Bridget Faulkner is the oldest person in this story – born sometime around 1833, in Leeds by her accounting, Bridget only appears once on a census return and that’s in 1881 when we find her in Todmorden. How did she get here? The answer seems to be through her daughter Eliza. Bridget had married Martin Faulkner, a traveller, and had two daughters we know off: Eliza (born in 1857) and Ann (born in 1865). Martin died at some point and Eliza went into service, and she ended up with a family in Luddenden. Meanwhile, her future husband James was working as a cotton weaver for most of the year but became a travelling hawker at other times, following fairs around in a caravan; that will likely be how the two came together. They married in Todmorden in 1874, and by 1881 Bridget and Ann had joined them.
Widow Bridget’s occupation in 1881 was “hardware hawker” and it seems as though she had a stall on either the indoor or outdoor market, possibly with James. She and Ann are both “lodgers” rather than mother and sister in law on the census. In 1881 James was a cotton weaver, but in 1891 we see evidence of his travelling for work as in that year the entire family is recorded as living in a caravan on the fairground at Liversedge.
Also present in 1881 is James and Eliza’s son, John. John was six years old, and a scholar. The following year he died, and was supposedly buried in plot S6.1. John wasn’t the only one of the Thomas children to meet an early end. We will hear in 1894 that the couple had eight children, only three of whom survived.
Bridget appeared in the newspapers a few times, in less than flattering circumstances. The most memorable is a year before her death when she was caught at the train station having travelled without a ticket (their story) or lost her ticket (her story). Apparently when asked to produce her ticket she “made a most offensive and indecent observation” to the conductor. Cripes! She was also somewhat inebriated. But before we snicker, 1884 was a hard year for this family. Eliza had applied for a separation order from James due to cruelty, and only just been convinced by him to allow him back into the home. Bridget and Ann had moved out of the Sackville Street house and gone to Peel Street in Cobden to live together, and Ann had just given birth to her only child, Mary Ann (later known as Polly).
Bridget died in 1886 and was buried with John. Or next to him.
Things did not improve for Eliza, as she and James continued to have difficulties. In 1888 she again charged him with assault, but withdrew the charge. In 1894, though, she’d had enough. After they both got a little drunk at a wedding, when Eliza disturbed him in the night James lost his temper and assaulted her violently, and had to be dragged away from her by neighbours. James charged Eliza in return for often being temporarily insane, with having assaulted him, and to much bemusement said that in 1884 she had assaulted Abraham Ormerod, the magistrate who made the separation order, after he signed it! Everyone in the court expressed polite surprise at this allegation.

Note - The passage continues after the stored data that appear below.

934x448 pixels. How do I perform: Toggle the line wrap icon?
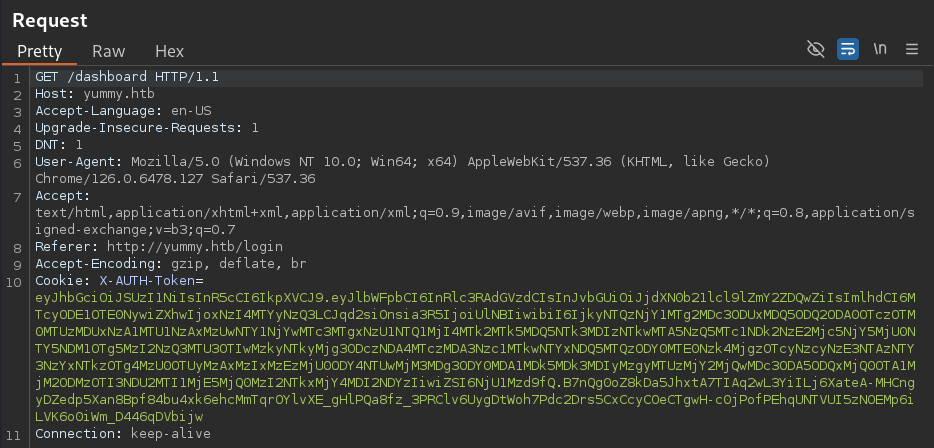pos(848,49)
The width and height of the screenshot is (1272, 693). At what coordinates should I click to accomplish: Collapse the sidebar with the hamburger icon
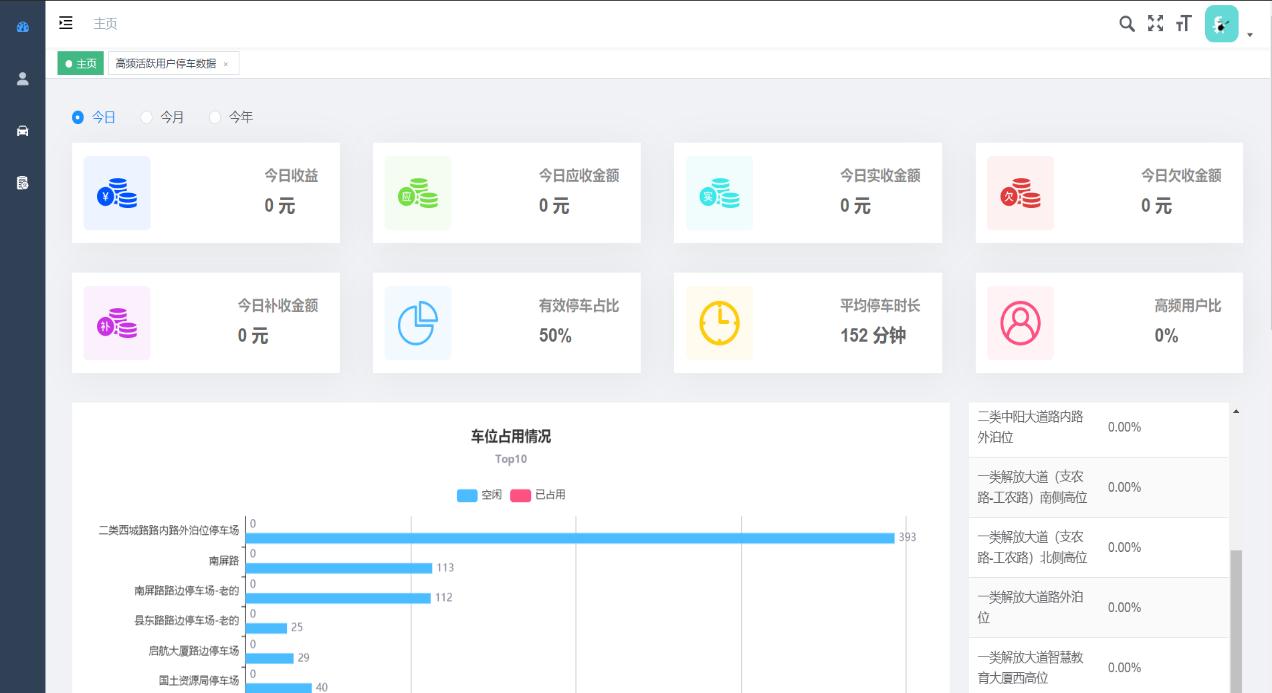(66, 23)
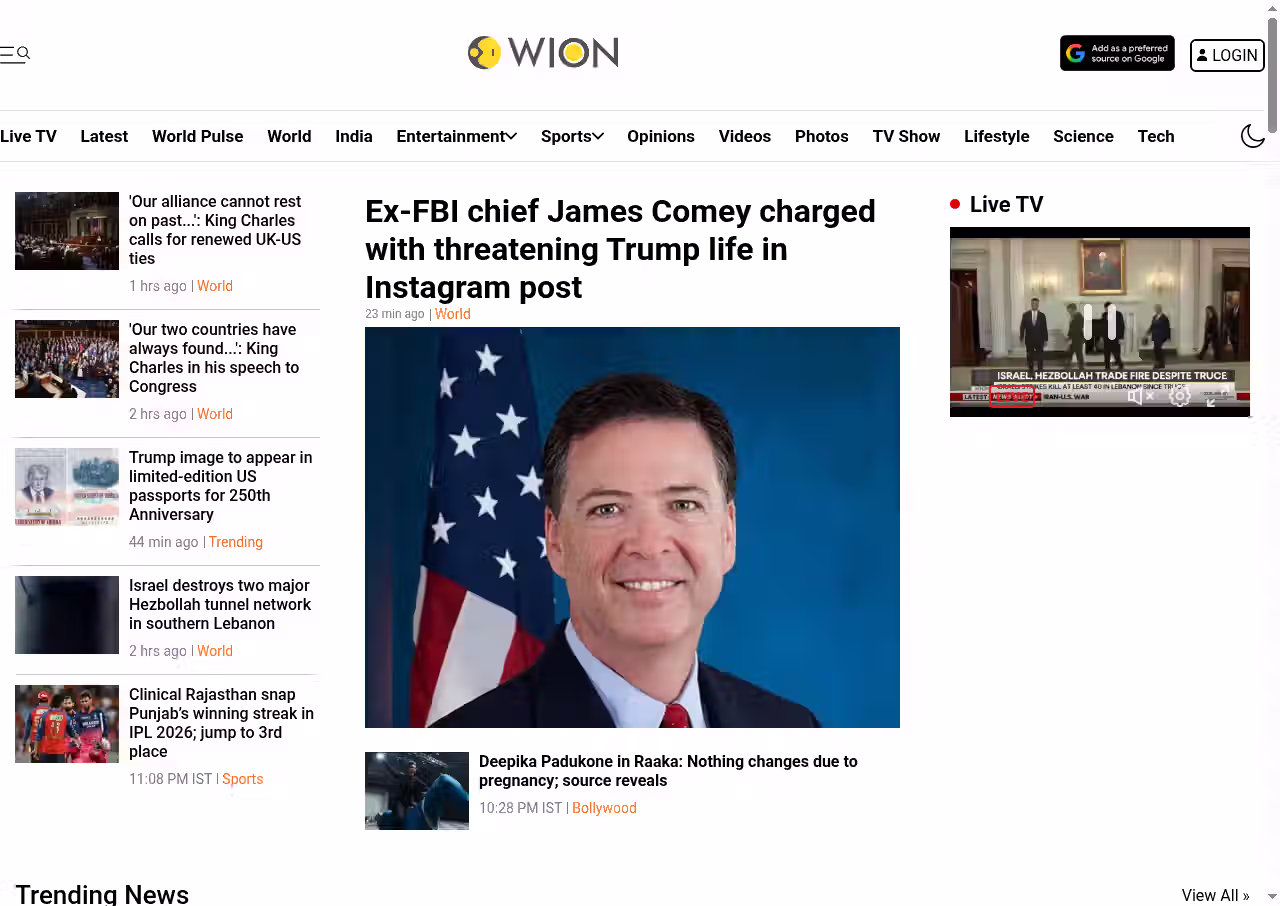The image size is (1280, 906).
Task: Open the Rajasthan vs Punjab IPL thumbnail
Action: coord(67,724)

The entire story paints a sad picture – Eliza says she only becomes temporarily insane when James beats her – and the five dead children perhaps tells its own story. Ann had by this time moved to Burnley and married Samuel Elliott, a bookmaker’s clerk, and Eliza had gone to live with them and Polly after this most recent assault. The magistrates found James guilty and dismissed his counterclaim.
As we see today, still, in many such cases, in 1901 James and Eliza were living together again. James and his eldest son still at home, also James, both work for the railway.
Now for the mystery of this story – James is marked down in the 1980’s transcript and the sexton’s book as having been buried here in 1902 aged 56. However, he would have been 46 in 1902. Was he really 46, or was he 56 and buried in 1912? Good question, and if you know the answer please tell us; because James isn’t in the burial register for Christ Church at all. Not 1902, not 1912, not any year. We know from other stones that sometimes people are recorded on them who are buried elsewhere, although there’s always a notation as to that effect – “who was interred at” or “who died in far-flung place”. So what is it we have here:
- an incorrect year or age and a missing burial register entry;
- a burial in another place and no full transcription of this stone meaning we don’t know where he’s buried;
- some combination of the two? Or something entirely unknown?
Also, if you were paying attention, you might have one more question. If James and Eliza lost five children, and only one is here, where are the other four? Where are Bridget’s other grandchildren? Were they not in the sexton’s book or on the stone, or were they on the stone but not recorded?
Questions, questions.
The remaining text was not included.